Return every line in the rows below that contains the string "number", copying each matching line in full. Case counts when matching.

Screen grounding examples:
____

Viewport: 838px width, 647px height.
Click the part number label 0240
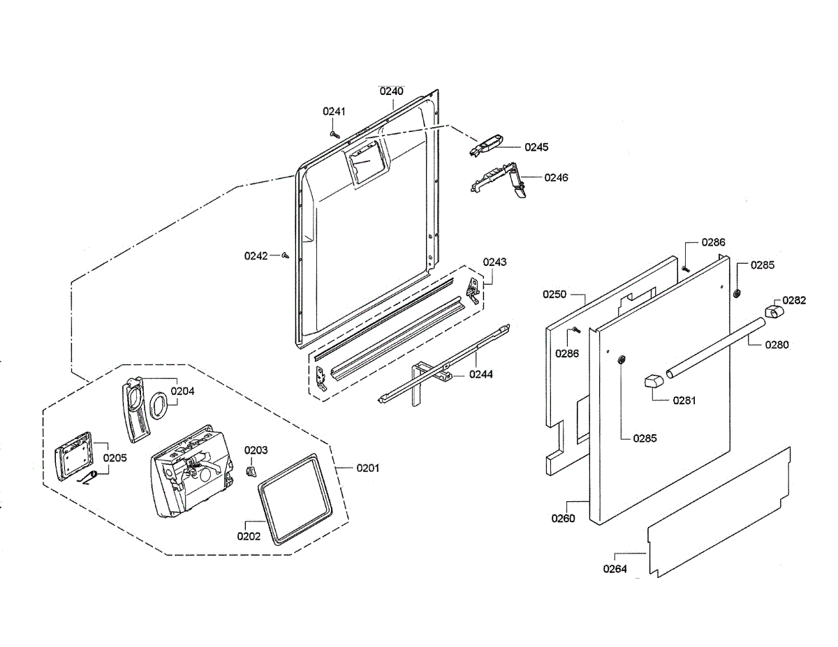click(391, 91)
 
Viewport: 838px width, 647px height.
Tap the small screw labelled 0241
click(335, 131)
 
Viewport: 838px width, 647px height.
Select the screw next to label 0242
click(286, 256)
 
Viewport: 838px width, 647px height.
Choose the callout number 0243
click(495, 262)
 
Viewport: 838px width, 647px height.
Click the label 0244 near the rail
click(481, 375)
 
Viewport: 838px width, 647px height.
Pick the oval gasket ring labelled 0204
click(159, 405)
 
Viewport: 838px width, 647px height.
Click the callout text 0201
click(367, 468)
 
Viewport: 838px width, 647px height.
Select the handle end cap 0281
click(653, 382)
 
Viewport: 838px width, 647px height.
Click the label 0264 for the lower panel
click(615, 569)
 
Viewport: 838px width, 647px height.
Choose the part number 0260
click(563, 519)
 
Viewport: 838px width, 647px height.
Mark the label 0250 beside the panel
click(554, 295)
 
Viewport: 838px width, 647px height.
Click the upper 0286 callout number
click(714, 242)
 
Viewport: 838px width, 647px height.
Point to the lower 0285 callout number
click(645, 438)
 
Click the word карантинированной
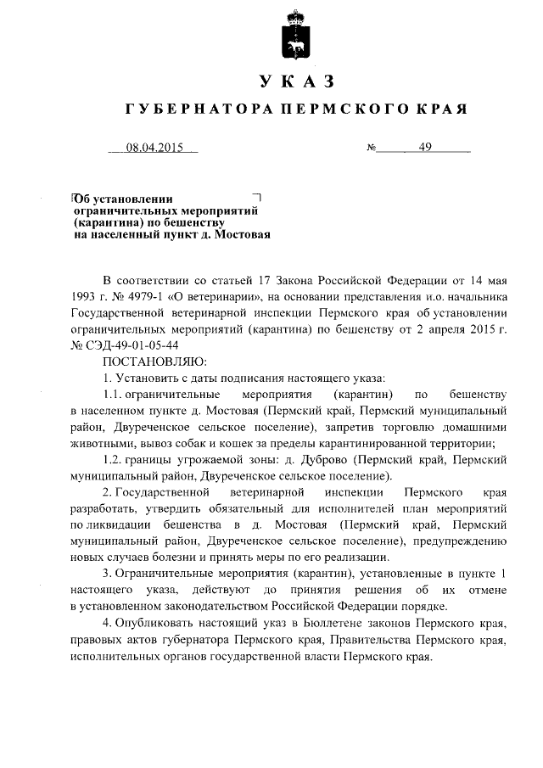pyautogui.click(x=366, y=442)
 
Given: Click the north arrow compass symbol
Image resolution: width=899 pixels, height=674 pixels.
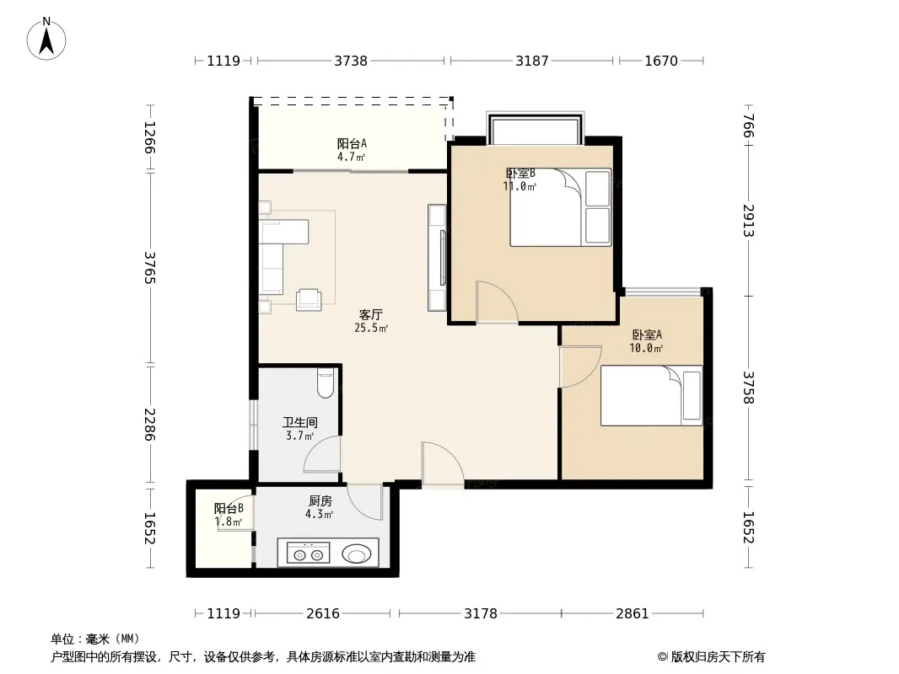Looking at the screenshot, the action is click(x=46, y=39).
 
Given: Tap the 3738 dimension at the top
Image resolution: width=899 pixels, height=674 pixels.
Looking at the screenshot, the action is click(x=351, y=61).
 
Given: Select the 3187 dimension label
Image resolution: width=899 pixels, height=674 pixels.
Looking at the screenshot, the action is click(x=532, y=61).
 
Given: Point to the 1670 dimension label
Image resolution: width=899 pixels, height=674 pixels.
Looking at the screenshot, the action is click(x=661, y=61).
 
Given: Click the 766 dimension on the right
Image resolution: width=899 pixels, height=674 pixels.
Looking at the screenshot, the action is click(x=748, y=126).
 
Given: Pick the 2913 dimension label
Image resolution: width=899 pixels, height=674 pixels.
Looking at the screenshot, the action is click(x=748, y=221).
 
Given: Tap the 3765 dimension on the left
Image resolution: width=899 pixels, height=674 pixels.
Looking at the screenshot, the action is click(x=149, y=267).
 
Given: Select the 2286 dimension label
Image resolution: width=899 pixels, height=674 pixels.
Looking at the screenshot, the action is click(x=149, y=425).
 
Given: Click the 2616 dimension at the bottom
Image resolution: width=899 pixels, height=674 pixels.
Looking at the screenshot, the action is click(x=323, y=614).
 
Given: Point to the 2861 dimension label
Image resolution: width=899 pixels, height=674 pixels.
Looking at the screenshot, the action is click(x=633, y=614).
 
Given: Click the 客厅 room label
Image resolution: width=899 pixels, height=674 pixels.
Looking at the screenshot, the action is click(x=370, y=314).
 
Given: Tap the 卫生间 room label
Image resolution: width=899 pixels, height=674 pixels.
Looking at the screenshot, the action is click(x=300, y=423).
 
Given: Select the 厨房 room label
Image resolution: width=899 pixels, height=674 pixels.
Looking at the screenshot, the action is click(x=320, y=501).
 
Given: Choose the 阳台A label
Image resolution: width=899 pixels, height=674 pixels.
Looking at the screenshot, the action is click(x=352, y=144).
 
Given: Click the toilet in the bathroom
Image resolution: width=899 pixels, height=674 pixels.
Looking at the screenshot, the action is click(x=325, y=383).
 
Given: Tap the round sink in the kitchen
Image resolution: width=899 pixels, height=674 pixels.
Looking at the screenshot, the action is click(x=357, y=554).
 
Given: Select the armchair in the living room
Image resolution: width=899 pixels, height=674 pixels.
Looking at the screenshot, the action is click(x=309, y=299).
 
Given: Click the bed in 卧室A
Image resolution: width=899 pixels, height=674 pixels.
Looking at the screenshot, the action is click(x=651, y=396).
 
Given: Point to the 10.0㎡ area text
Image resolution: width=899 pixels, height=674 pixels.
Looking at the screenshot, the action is click(x=646, y=348).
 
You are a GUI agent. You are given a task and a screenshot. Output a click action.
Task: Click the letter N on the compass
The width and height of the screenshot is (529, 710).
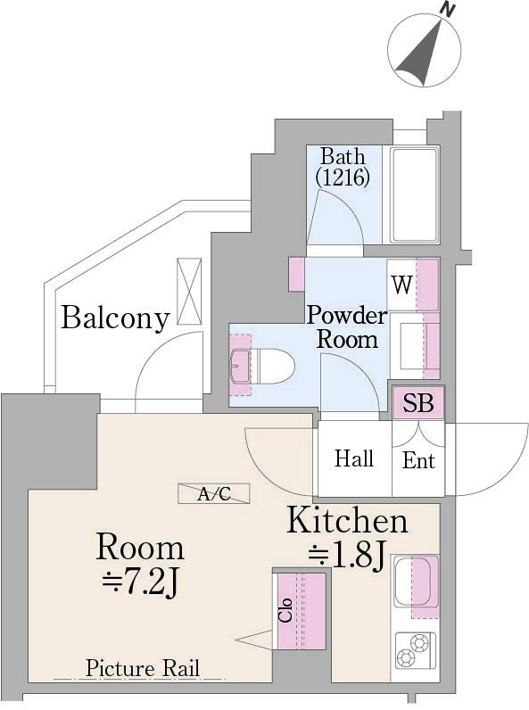click(448, 10)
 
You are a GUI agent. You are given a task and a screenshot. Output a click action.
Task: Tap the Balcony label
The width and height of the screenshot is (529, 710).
click(115, 318)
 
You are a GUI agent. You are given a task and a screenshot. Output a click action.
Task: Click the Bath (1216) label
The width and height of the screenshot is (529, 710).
click(343, 168)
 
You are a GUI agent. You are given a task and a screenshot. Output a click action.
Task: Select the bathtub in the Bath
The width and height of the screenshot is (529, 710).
click(415, 194)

____

■ Written solution ■
Click the part number label 0240
Choose the callout number 0243
Choose the part number 0260
Click the upper 0286 callout number
Point to the lower 0285 callout number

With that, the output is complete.